Instruction: In the part of the material that opens with the line containing "Select the Acoustical" and closes with the line containing "click(118, 29)", swap "label" for "heading" and write out those lines with nothing else changed. Leave the pictures out.

— start of Provided records —

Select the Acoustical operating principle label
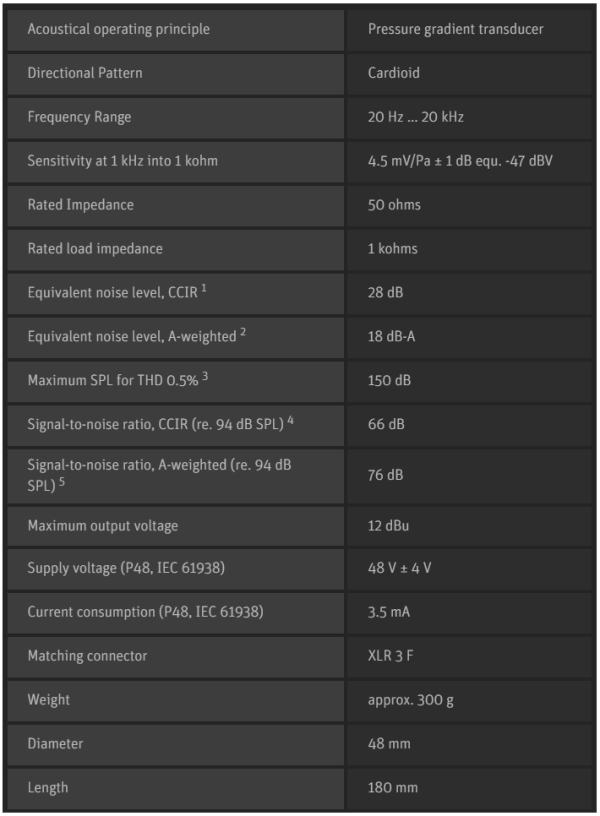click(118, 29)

— end of Provided records —
— start of Provided records —

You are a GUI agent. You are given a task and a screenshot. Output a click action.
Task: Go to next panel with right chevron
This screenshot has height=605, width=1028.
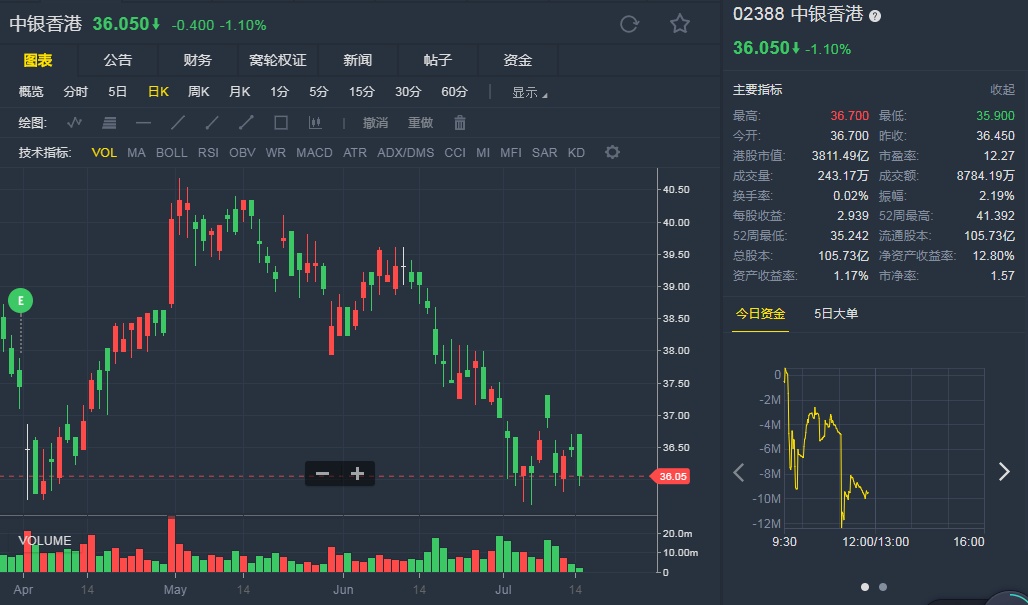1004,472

— end of Provided records —

Response below:
Select the Acoustical operating principle heading
click(118, 29)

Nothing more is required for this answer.